Collected data:
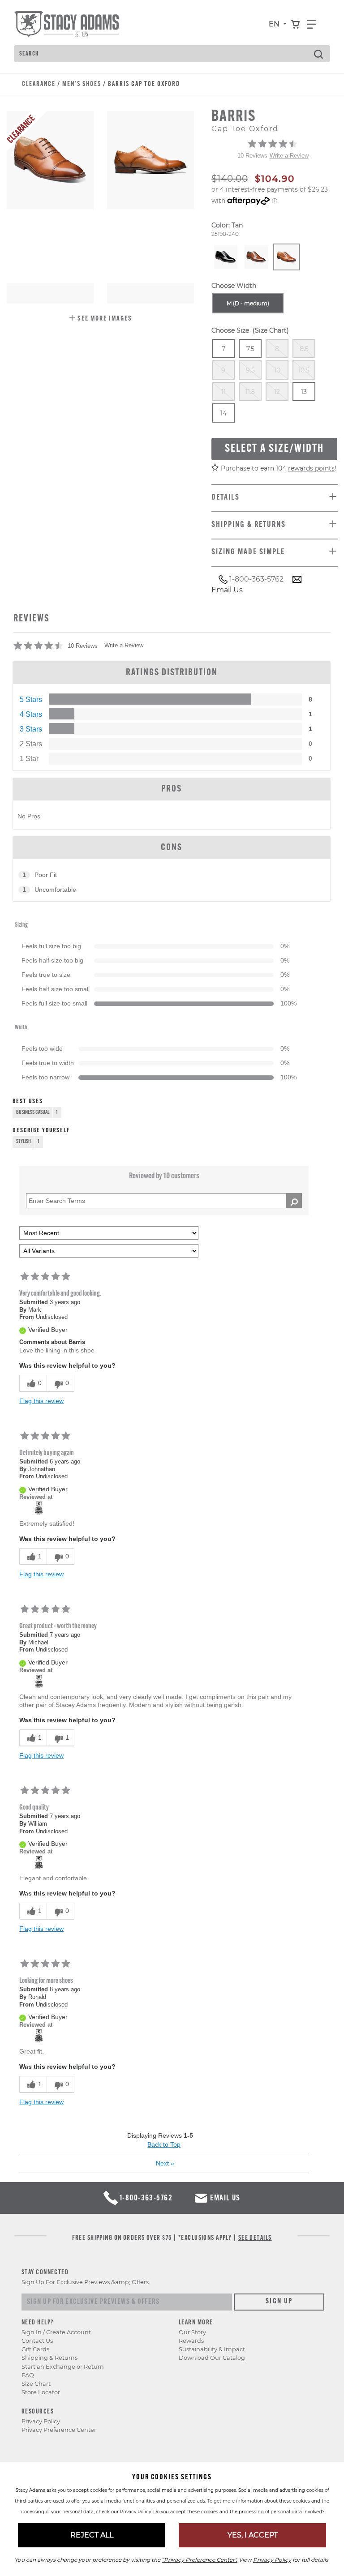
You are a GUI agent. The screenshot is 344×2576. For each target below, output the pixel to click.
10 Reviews (252, 155)
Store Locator (41, 2392)
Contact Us (37, 2340)
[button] (100, 319)
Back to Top (164, 2144)
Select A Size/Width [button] (274, 448)
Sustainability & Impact (212, 2349)
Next (165, 2163)
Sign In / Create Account (56, 2332)
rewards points (311, 468)
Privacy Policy (41, 2421)
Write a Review (289, 155)
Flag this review (41, 1400)
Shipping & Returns (49, 2357)
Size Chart (36, 2383)
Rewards (191, 2340)
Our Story (192, 2332)
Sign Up (279, 2301)
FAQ (28, 2375)
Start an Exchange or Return (63, 2366)
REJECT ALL (91, 2535)
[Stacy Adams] (39, 1507)
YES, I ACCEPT (253, 2535)
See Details (255, 2238)
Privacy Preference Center (59, 2429)
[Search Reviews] (294, 1200)
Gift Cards (35, 2349)
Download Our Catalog (212, 2357)
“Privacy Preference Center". (199, 2559)
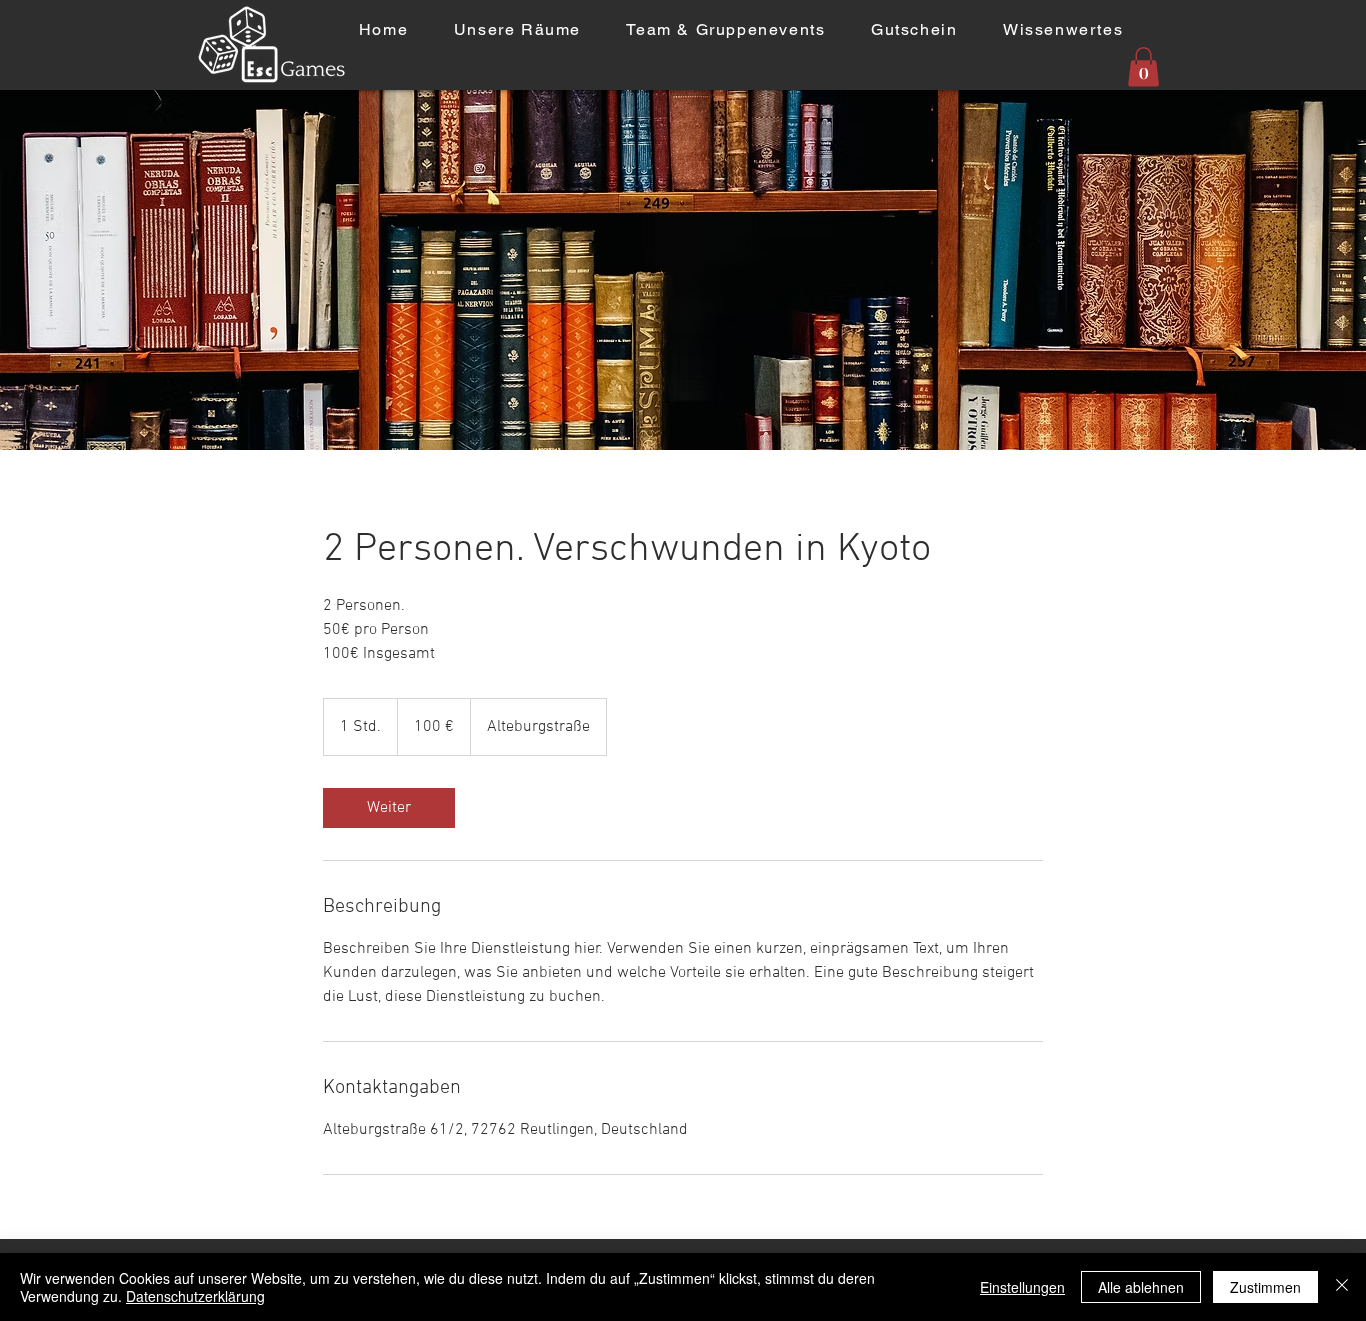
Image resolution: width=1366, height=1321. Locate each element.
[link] (389, 808)
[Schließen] (1342, 1287)
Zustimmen (1265, 1287)
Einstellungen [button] (1022, 1287)
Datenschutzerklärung (195, 1296)
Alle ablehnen (1141, 1287)
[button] (1143, 66)
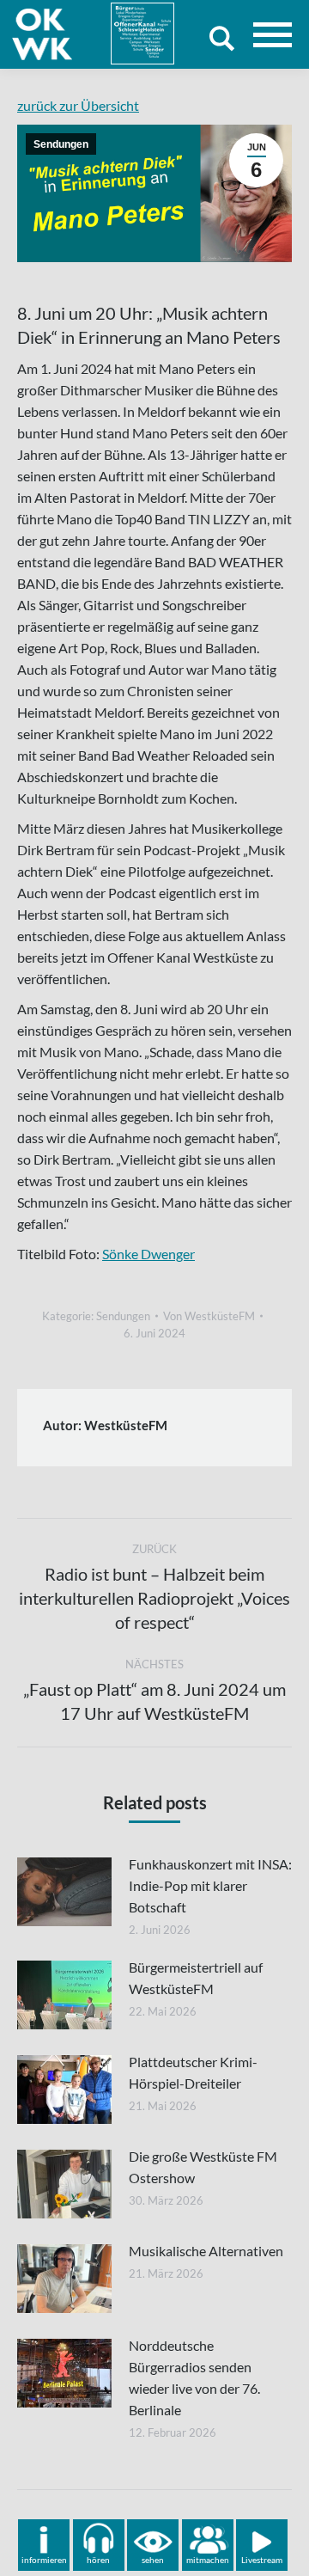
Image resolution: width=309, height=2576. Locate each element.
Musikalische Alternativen (206, 2251)
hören (98, 2560)
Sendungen (60, 144)
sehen (153, 2560)
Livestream (261, 2560)
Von (209, 1316)
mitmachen (207, 2560)
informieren (44, 2560)
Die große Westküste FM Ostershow (203, 2167)
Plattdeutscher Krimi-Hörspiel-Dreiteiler (193, 2072)
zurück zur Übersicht (78, 105)
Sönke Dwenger (148, 1253)
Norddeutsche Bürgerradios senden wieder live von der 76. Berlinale (194, 2377)
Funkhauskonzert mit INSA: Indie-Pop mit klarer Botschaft (210, 1885)
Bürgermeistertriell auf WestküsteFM (196, 1978)
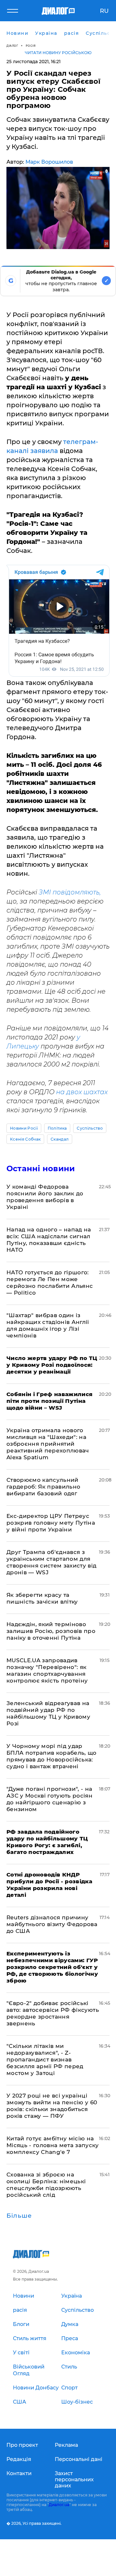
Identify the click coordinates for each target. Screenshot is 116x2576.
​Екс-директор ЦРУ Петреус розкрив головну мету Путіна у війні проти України (50, 1523)
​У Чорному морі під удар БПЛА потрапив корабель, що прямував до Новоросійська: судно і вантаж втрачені (51, 1756)
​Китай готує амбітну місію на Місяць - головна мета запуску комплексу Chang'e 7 (52, 2145)
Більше (19, 2215)
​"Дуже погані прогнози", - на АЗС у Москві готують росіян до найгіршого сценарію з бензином (49, 1799)
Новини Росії (24, 1128)
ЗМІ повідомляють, (69, 892)
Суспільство (90, 1128)
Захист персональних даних (74, 2479)
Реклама (66, 2445)
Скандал (60, 1139)
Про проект (22, 2445)
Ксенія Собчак (25, 1139)
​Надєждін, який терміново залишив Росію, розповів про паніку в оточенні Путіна (50, 1631)
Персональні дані (78, 2459)
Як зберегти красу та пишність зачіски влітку (42, 1598)
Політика (57, 1128)
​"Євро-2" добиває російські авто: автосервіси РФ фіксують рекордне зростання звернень (52, 2013)
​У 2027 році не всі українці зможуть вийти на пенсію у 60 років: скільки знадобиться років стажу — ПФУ (51, 2105)
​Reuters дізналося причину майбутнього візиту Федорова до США (51, 1924)
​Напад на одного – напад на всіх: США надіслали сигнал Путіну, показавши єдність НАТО (48, 1239)
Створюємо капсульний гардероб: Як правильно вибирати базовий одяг (43, 1487)
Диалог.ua (59, 2504)
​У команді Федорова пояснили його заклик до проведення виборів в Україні (44, 1196)
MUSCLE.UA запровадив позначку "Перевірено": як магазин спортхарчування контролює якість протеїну (47, 1670)
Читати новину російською (58, 52)
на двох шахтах (82, 1092)
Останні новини (40, 1168)
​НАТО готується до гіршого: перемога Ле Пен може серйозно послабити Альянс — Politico (49, 1282)
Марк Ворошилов (49, 162)
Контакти (19, 2473)
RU (104, 10)
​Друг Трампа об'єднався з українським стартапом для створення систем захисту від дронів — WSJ (51, 1562)
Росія (31, 45)
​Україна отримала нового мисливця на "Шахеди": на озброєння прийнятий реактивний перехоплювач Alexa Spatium (47, 1444)
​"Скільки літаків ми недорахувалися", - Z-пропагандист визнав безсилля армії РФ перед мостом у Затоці (44, 2059)
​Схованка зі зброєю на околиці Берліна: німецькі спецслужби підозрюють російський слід (46, 2184)
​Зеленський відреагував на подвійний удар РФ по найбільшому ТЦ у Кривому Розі (48, 1713)
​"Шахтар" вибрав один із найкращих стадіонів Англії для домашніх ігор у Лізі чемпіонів (47, 1325)
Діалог (12, 45)
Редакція (18, 2459)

Exercise requirements:
Using the records above, return word for word the lines that begin at the one containing "Rewards (191, 2340)" and end at the one containing "Image resolution: width=309, height=2576.", both of them included and no pictures.

Task result:
Rewards (191, 2340)
Our Story (192, 2332)
Sign Up (279, 2301)
FAQ (28, 2375)
Start an Exchange or Return (63, 2366)
REJECT ALL (91, 2535)
[Stacy Adams] (39, 1507)
YES, I ACCEPT (253, 2535)
See Details (255, 2238)
Privacy Preference Center (59, 2429)
[Search Reviews] (294, 1200)
Gift Cards (35, 2349)
Download Our Catalog (212, 2357)
“Privacy Preference Center". (199, 2559)
Image resolution: width=1366, height=1321. Locate each element.
[link] (389, 808)
[Schließen] (1342, 1287)
Zustimmen (1265, 1287)
Einstellungen [button] (1022, 1287)
Datenschutzerklärung (195, 1296)
Alle ablehnen (1141, 1287)
[button] (1143, 66)
Image resolution: width=309, height=2576. Locate each element.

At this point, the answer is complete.